Hi
i am using a molecular weight marker from Bangalore Genie (India)(Old catalog no. PMWM, new catalog no. 105979). In the image below A is the pattern which the company has given in the catalog, whereas B is the pattern which I got on same- 12% SDS-PAGE. As you can see clearly, there is a difference in the spacing between bands of the 2 patterns? Can anyone comment on why is it so? Is such case can I just count number of the bands and then compare the pattern order wise?

Hi Ram,
The spacing depends on the gel percentage and for how long the gel was run....more the run time, more will be the resolution. Similarly on a lower percentage gel, the upper area will be expanded........to compare with ur gel, u will hv to count the no. of bands....

Your spacing looks appropriate for a 12% SDS-PAGE gel, based on the molecular weights of the markers.

But both A and B are 12% PAG, then why is there such difference !?

Maybe the lot you received is different than what is printed in the catalog.

Is it just my imagination, or does band 3 on the right have a doublet?

hi ram... don mind but its bangalore genie!!!
this is not a surprice to me... and ya jsut possible that they boiled for less time you for more.. or something like that.. i mean sample treatent might hav been different!!!
or as lab rat says it might be a defective lot also!!!
i wuld not just count the bands and go ahead as the saing does not look okay to me given the molecular weights...

Yah.. there is a doublet in band # 3. If this is counted as 2 bands, then there are 6 bands in A and 7 in B!
Pradeep...does the inconstant pre-loading boiling really results in such a variable results?

well, i don't think so........such variability, due to boiling, i doubt???? y dont u try NEB ladder

well i was telling that cause i have observed (not with marker) with some proteins, that under reduced conditions, even the boiling time lead to difference in the migration pattern!!!
But my stress was on the sample preparation.. boiking was jsut an example

because I dont have it right now!

Just plot each protein weigh vs mobility you will probably obtain a curve intead of a straight line, that's ok.

It seems that you got higher resolution of the lower weight proteins this may be due to:
-The inclusion of urea or glicerine in the gel.
-Different buffer in the + and - pole
-Reusing buffers.
This is usually an effect of different molarity between the gel buffer and +pole buffer.
By the time the gel is inmersed in the tank, if your gel has lower molarity than the tank buffer it will start to slowly equilibrate by more molecules (Tris probably) entering the gel. This will increase the resistance and thus current on that end of the gel, thus your proteins will run faster on the border of the gel.

If you want to be sure the marker is alright, which it probably is, run BSA or other know weight protein on a parallel lane. Keep the same salt, SDS-detergents, protein qt content on each lane.

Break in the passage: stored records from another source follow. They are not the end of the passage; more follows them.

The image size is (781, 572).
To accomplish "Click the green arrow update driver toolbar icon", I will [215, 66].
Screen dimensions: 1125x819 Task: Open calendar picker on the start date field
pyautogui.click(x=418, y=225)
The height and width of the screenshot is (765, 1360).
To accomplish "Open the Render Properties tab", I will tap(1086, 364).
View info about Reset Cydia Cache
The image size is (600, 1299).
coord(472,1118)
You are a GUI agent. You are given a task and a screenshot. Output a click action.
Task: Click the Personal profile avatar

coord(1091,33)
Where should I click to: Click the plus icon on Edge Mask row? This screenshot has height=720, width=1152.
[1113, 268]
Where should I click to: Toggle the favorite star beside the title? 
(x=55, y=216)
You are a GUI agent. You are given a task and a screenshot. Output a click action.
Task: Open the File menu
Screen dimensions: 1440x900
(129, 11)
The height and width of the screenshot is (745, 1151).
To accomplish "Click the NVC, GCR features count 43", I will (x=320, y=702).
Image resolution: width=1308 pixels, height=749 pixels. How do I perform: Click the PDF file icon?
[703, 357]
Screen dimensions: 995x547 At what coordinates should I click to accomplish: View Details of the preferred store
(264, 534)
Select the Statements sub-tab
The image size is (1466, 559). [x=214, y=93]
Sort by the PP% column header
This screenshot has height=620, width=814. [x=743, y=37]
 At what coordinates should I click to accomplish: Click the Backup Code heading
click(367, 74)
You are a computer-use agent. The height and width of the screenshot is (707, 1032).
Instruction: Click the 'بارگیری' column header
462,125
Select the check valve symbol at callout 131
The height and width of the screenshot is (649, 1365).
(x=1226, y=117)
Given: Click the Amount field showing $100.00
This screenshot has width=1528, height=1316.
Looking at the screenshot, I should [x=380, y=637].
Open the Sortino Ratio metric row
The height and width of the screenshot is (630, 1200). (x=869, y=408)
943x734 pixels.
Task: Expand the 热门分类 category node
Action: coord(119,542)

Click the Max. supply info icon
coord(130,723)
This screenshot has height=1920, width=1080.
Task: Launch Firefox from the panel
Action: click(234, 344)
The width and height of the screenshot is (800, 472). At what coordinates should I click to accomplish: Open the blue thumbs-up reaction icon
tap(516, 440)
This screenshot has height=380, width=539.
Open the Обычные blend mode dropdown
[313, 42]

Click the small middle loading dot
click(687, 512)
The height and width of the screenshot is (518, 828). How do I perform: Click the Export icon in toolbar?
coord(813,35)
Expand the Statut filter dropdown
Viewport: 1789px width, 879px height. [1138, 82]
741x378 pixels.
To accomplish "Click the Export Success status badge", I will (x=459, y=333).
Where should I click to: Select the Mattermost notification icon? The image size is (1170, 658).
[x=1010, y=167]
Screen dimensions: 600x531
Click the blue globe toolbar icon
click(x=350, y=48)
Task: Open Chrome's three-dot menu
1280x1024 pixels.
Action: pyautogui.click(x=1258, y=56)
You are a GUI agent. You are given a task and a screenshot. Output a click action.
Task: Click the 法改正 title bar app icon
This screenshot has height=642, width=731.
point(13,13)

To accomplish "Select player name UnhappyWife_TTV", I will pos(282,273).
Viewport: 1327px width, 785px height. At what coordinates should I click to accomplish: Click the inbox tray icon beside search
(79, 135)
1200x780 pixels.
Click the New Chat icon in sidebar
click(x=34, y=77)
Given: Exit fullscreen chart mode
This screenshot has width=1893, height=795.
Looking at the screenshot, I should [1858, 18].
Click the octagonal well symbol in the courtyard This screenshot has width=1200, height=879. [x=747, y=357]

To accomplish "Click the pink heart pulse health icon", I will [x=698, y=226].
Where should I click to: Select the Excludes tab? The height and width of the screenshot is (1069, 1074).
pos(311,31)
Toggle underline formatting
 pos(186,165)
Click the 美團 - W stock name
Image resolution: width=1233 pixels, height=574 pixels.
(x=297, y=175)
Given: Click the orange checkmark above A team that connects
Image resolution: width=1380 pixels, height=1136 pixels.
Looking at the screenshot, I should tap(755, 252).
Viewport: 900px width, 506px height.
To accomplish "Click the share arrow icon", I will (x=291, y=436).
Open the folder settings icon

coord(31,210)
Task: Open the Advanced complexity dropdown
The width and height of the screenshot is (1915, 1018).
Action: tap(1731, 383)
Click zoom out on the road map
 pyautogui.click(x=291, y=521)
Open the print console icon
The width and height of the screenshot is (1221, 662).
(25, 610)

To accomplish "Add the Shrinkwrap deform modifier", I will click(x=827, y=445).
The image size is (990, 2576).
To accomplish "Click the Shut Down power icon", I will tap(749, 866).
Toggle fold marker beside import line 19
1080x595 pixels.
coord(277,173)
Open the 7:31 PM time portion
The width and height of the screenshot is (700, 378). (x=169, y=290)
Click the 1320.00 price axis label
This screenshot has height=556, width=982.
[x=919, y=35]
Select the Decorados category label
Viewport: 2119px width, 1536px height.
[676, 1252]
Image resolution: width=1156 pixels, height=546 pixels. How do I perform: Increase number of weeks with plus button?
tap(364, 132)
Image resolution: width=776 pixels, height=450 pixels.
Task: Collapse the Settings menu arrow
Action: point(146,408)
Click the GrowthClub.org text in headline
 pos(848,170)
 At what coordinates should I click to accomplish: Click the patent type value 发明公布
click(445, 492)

Assuming the ladder actually contains the proteins it's supposed to (and thus they are of known molecular weight), the pattern comparison between your gel and the company's gel is irrelevant -- if that is how a 20 kDa protein runs on your gel, then a 20 kDa protein from your sample will run the same way on that gel, and the comparison of your sample to the ladder is valid for estimating the relative molecular weight.

Hi!! Ram,
I think from my experience your pattern appears more appropriate for a 12% gel. The Catalogue pattern seems to be of 9%or may be even 7.5%...
I think you lodge a complaint...

It may be also that you and the company use different acrylamide stocks, lets say you use 19:1 and the company 37.5:1 that would also explain it.